Price Target: 12-Month S$0.82 (Prev S$0.80)
Double-digit growth & 4.5% yield
• Existing backlog enough for FY14F revenue
• Pursuing seven deals at the moment, big order win from a Malaysian bank could be a catalyst
• Maintain BUY with revised TP of S$0.82 implying potential returns of over 18%.
Backlog of ~RM325m at the end of FY13 provides 12-month visibility. The backlog contains a mix of licence & project revenue and has been boosted RM40- 50m by acquisitions of Merimen (insurance processing) and Cyber Village (mobile & Internet banking) recently. Both these acquisitions also demonstrate how SILV is expanding its presence from core banking into adjacent sectors. In addition to the backlog, SILV is set to secure a recurring maintenance revenue of ~RM200m (~45% of group revenue) in FY14F.
Pursuing several big and small contracts in FY14F, which may enhance backlog further. SILV is pursuing seven contracts - two in Malaysia, one each in Thailand, Myanmar and Cambodia and two outside ASEAN. SILV secured three contract wins and four upgrades last year. In our view, SILV is a strong contender to secure a big contract over RM200m from a Malaysian bank before end of 2013, which could boost the visibility from 12 months to 24 months.

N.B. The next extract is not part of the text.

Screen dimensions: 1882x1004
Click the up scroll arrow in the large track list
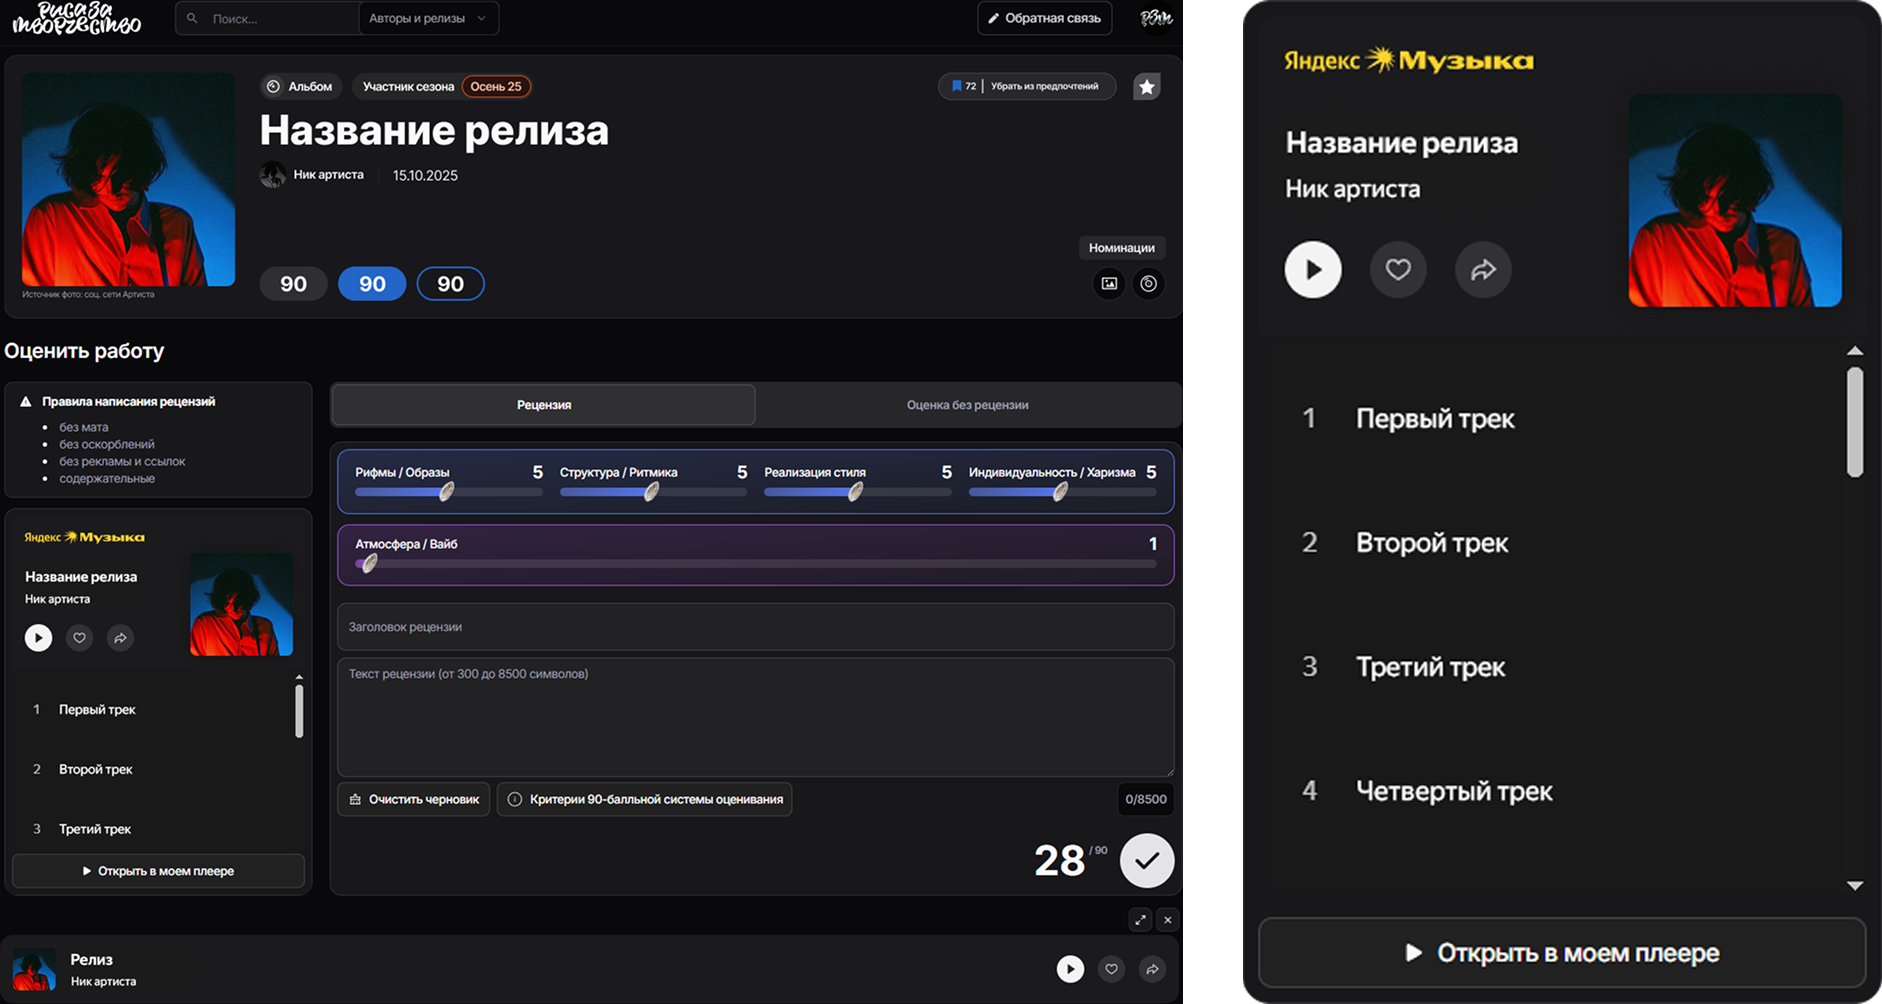point(1855,351)
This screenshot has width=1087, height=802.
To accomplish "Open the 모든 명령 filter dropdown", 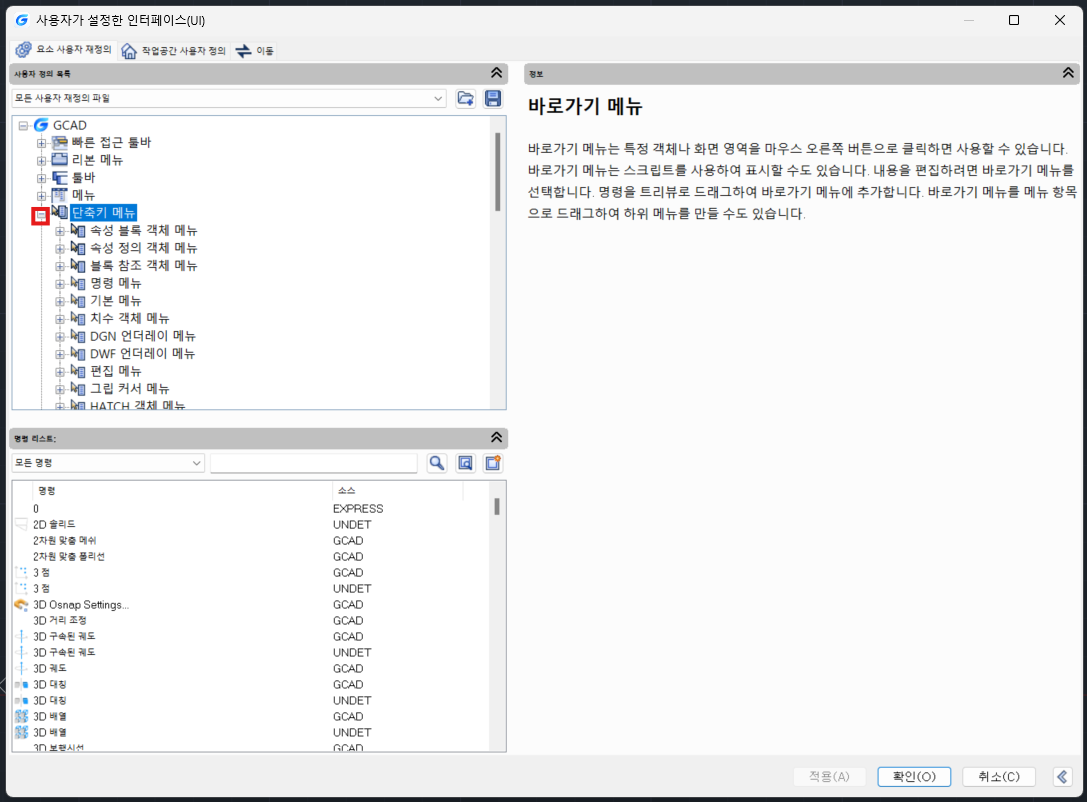I will tap(197, 463).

Trading at 15-20% discount despite better growth prospects. Relative to its banking software peers - Temenos & Oracle Financial Service (OFS) - SILV has been growing faster as it is not exposed to a slower banking sector in Europe & US. On top of this, SILV’s maintenance revenue accounts for 45% of revenue, similar to Temenos but much higher than OFS. We contend that SILV should trade at least 20x FY14F PE, as OFS & Temenos trade at 20x & 22x respectively. SILV is cash rich with net cash of RM335m at the end of FY13.